# Your goal
Copy the items below verbatim, from the line with "The width and height of the screenshot is (167, 295)." to the line with "click(x=84, y=269)", and leave the pictures out of your copy.

# Provided records

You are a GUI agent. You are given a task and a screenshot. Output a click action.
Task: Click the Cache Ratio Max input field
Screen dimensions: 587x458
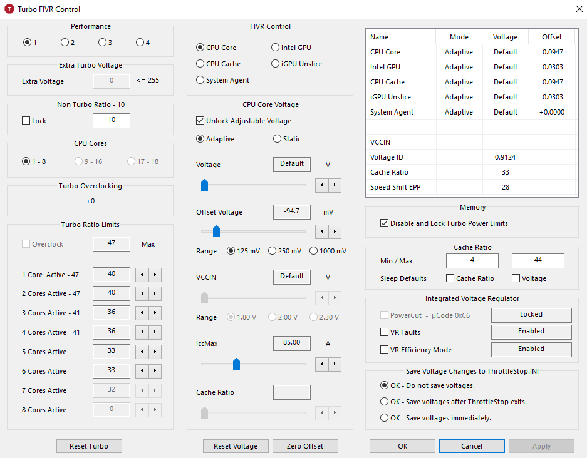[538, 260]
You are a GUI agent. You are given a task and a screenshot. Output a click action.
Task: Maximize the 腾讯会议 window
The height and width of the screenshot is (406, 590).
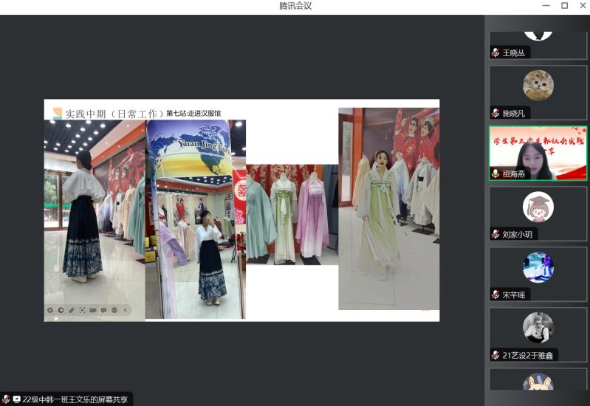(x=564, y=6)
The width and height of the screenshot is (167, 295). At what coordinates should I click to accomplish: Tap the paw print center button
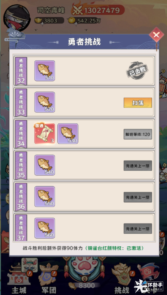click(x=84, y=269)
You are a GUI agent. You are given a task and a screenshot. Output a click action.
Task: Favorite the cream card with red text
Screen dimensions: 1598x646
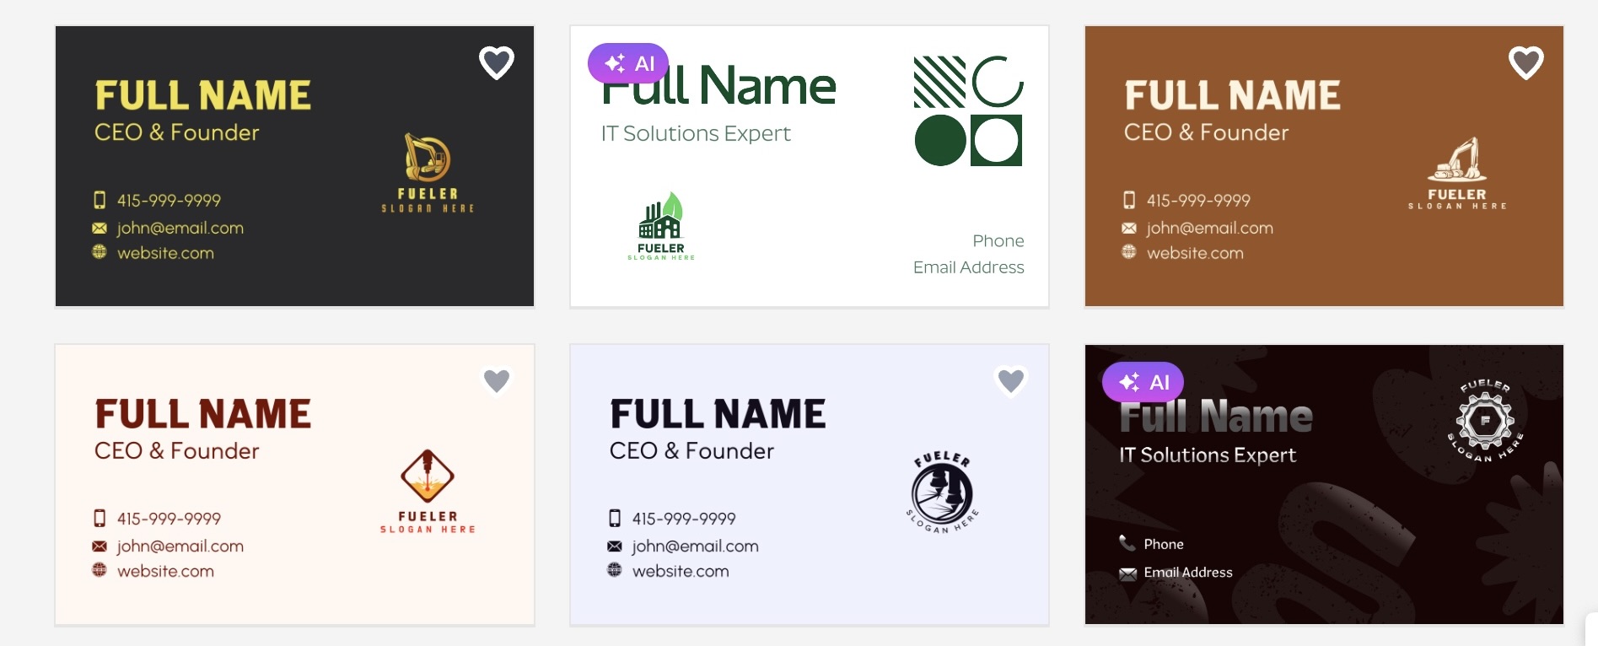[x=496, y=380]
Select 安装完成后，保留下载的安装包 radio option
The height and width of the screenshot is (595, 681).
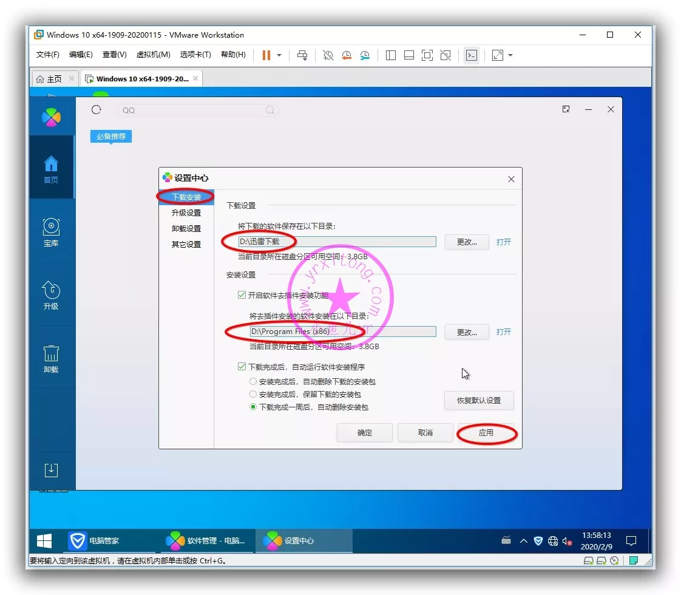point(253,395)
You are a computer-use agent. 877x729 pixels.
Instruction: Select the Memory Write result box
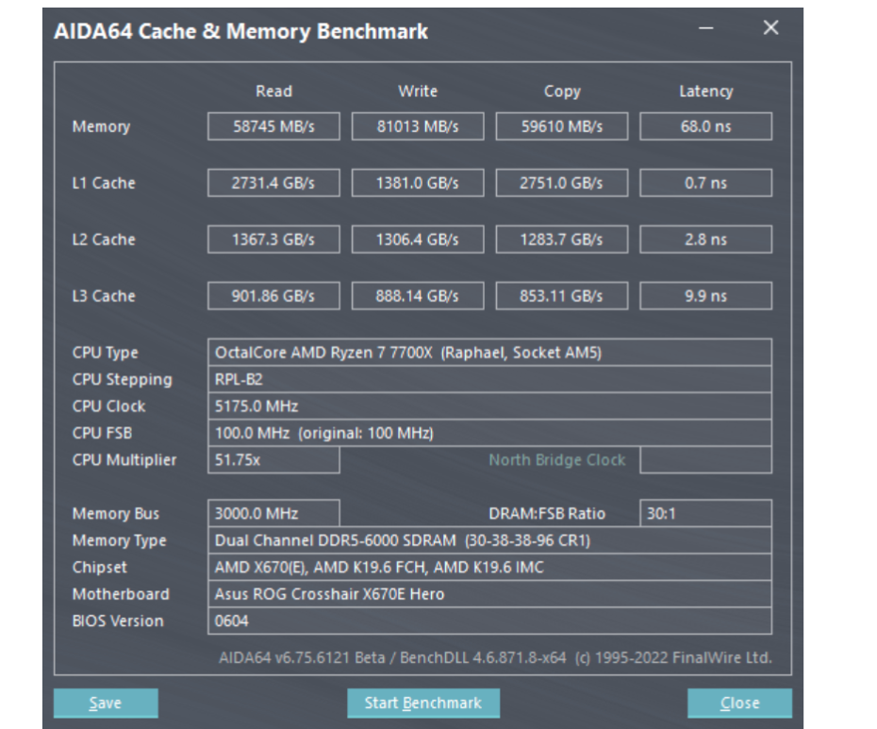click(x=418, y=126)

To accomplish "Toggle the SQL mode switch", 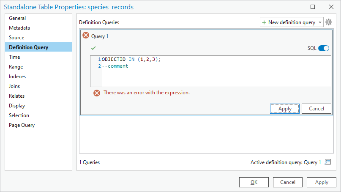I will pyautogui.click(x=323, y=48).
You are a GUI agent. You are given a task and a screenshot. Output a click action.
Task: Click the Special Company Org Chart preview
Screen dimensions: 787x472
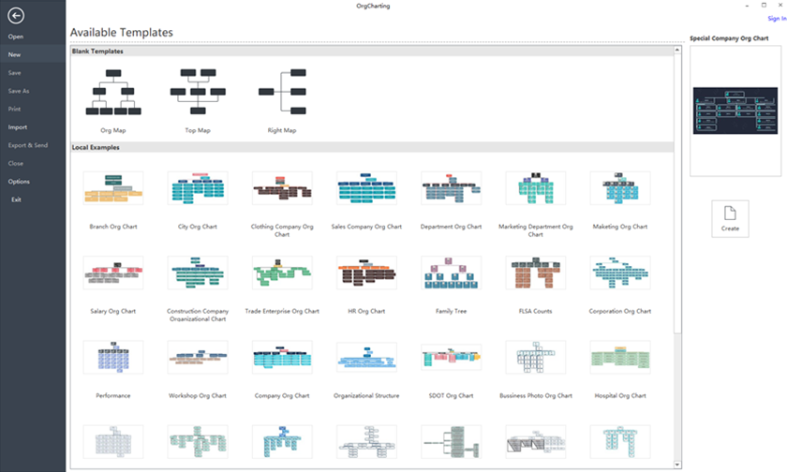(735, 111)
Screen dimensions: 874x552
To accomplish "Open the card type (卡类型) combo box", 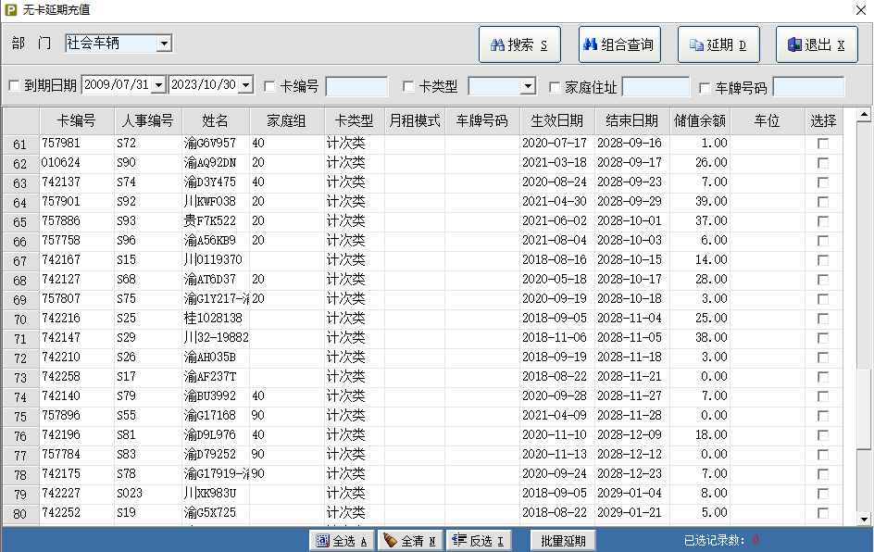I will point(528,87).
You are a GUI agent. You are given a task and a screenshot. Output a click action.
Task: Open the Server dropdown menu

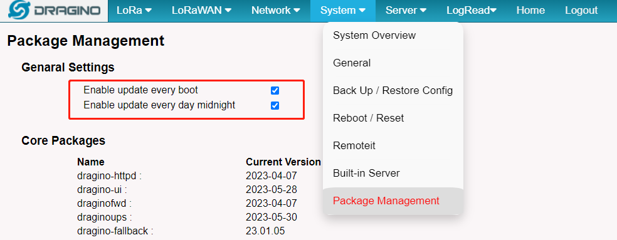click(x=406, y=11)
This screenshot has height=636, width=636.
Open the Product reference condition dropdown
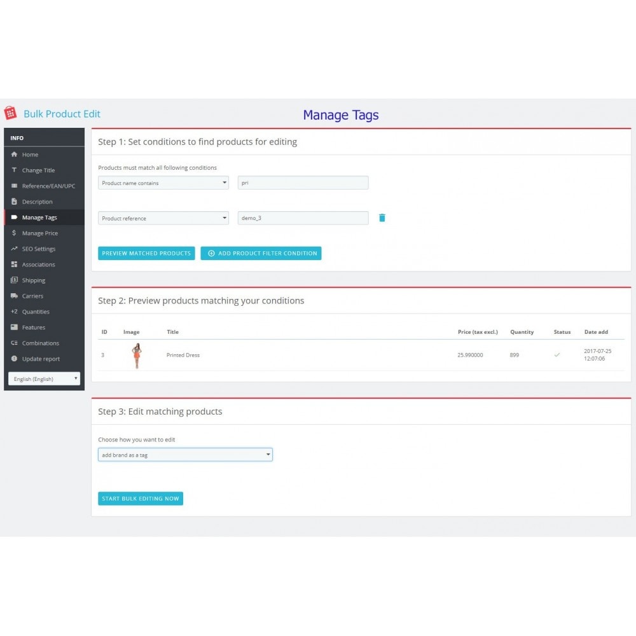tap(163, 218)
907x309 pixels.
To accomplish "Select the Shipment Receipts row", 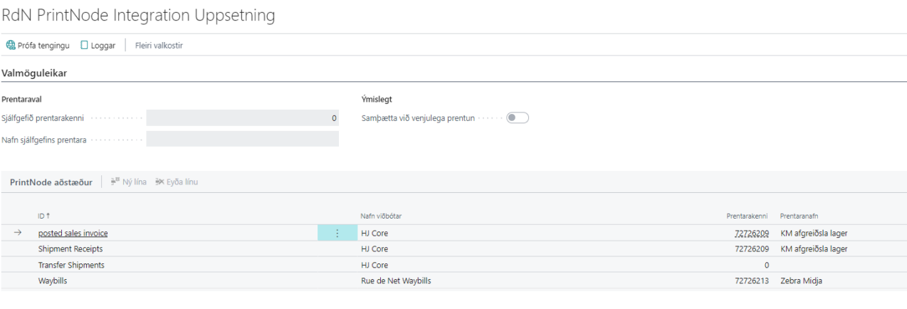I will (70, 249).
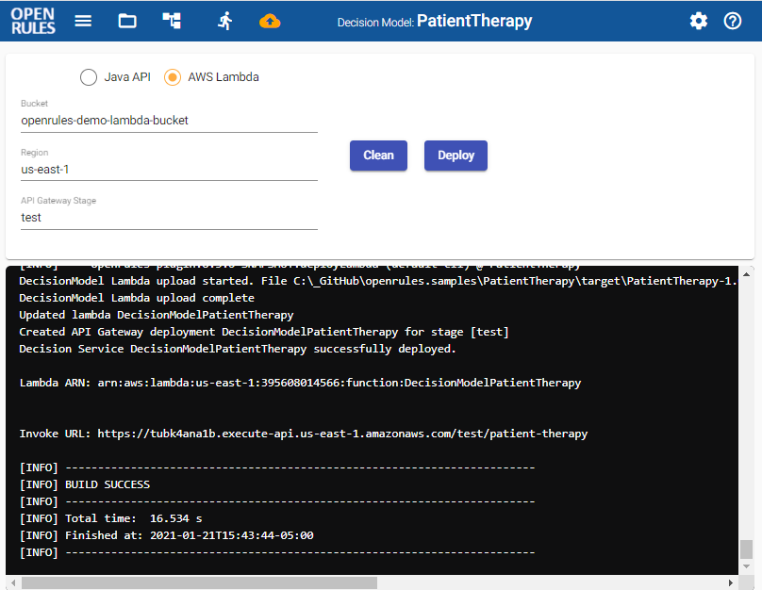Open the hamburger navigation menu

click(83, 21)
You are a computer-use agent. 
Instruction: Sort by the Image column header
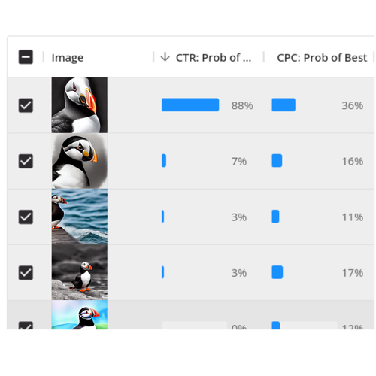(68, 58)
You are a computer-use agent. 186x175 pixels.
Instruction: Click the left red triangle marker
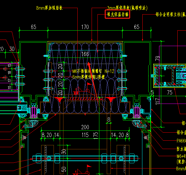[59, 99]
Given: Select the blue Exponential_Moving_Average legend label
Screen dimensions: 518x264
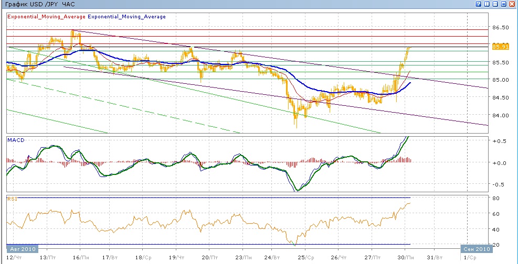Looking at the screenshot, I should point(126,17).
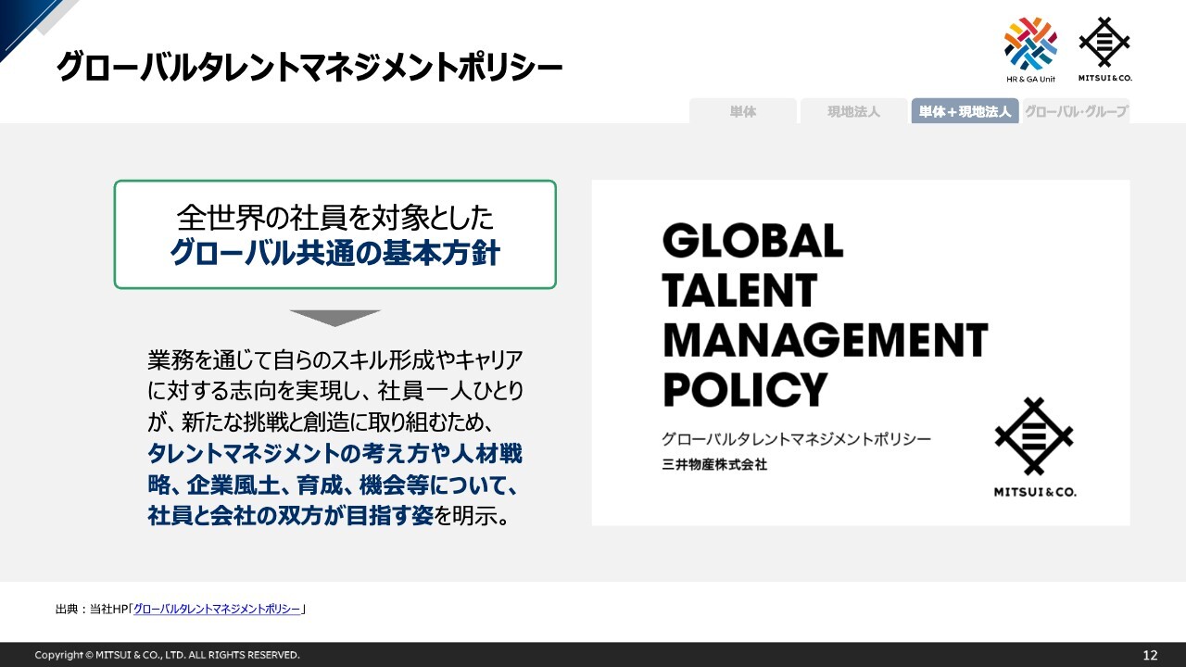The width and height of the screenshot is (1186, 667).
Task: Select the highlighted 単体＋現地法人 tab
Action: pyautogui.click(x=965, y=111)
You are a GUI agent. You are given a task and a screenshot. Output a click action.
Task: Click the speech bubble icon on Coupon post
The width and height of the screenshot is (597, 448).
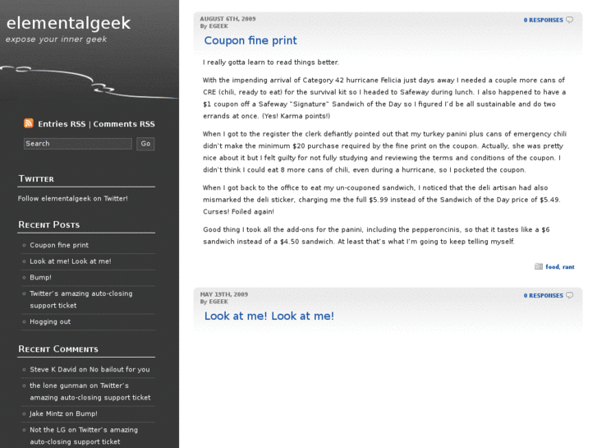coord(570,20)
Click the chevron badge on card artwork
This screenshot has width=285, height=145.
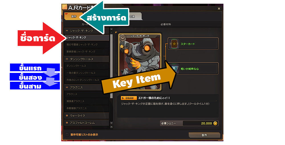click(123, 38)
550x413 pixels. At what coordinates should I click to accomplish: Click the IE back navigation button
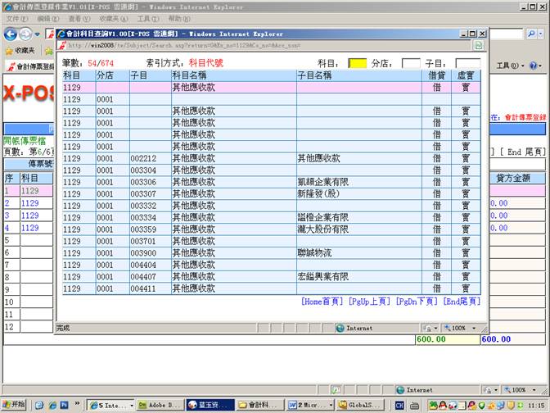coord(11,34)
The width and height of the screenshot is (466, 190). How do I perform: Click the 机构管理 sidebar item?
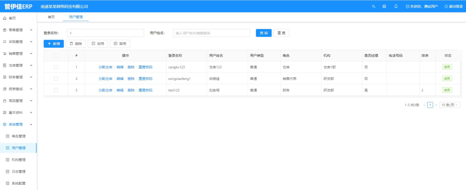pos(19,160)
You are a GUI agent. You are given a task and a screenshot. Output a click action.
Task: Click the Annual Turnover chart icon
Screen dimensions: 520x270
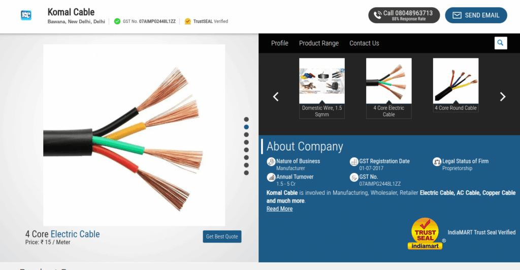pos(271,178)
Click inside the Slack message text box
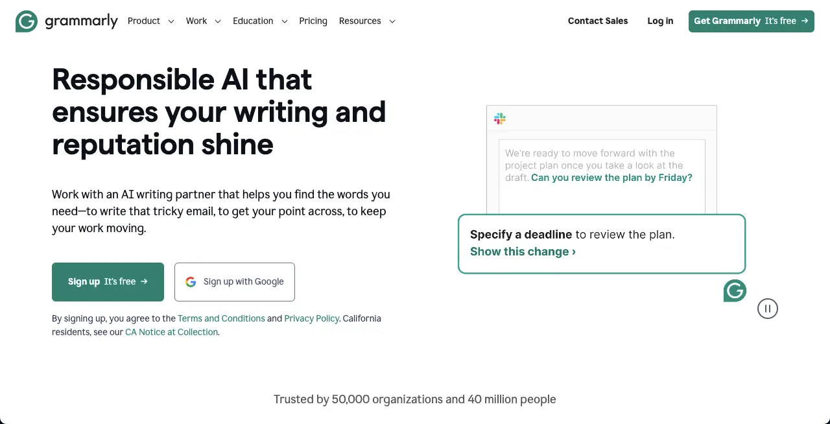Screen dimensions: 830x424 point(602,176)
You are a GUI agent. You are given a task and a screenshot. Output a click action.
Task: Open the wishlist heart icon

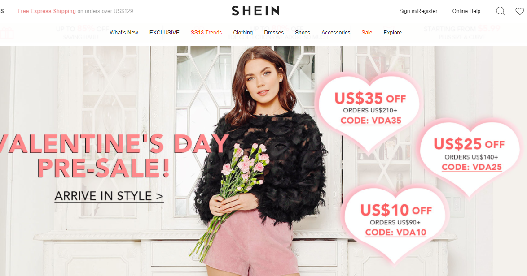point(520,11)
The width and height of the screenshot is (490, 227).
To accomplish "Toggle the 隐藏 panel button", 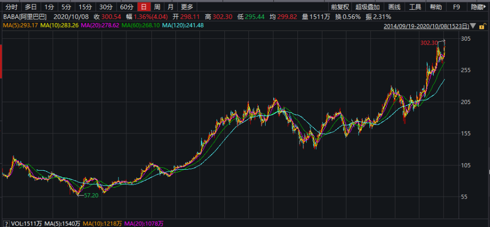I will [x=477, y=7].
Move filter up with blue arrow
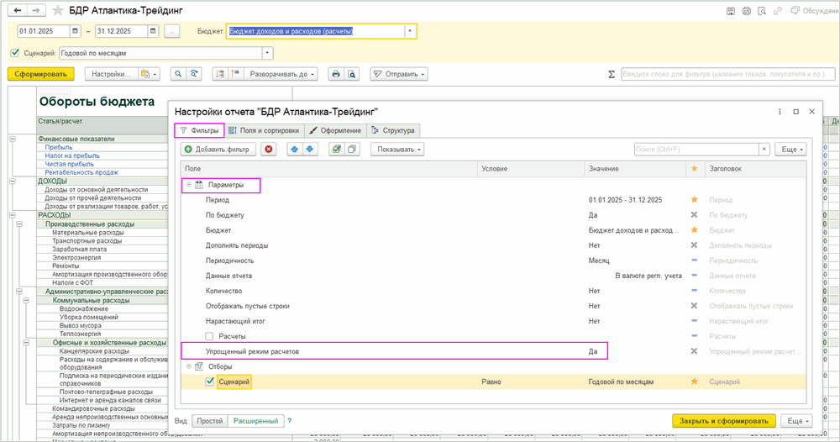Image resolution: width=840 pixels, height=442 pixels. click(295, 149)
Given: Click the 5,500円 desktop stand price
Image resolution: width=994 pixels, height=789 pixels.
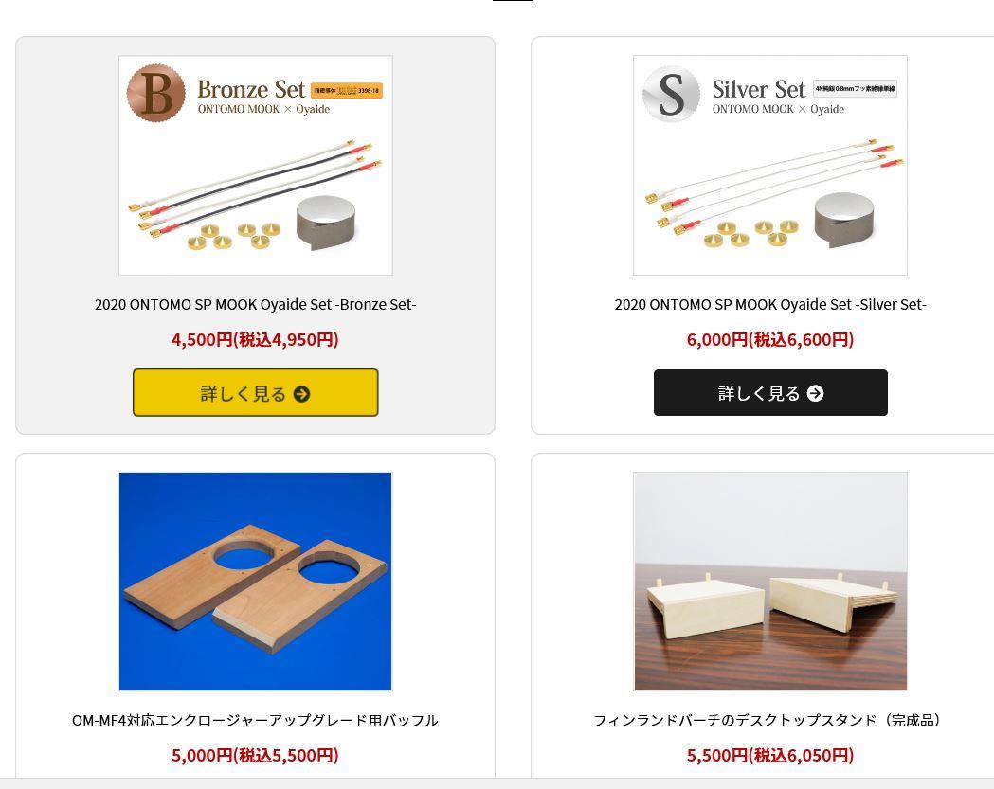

# Output for this exercise
The width and height of the screenshot is (167, 295). At what coordinates should I click to accomplish: Tap the paw print center button
click(x=84, y=269)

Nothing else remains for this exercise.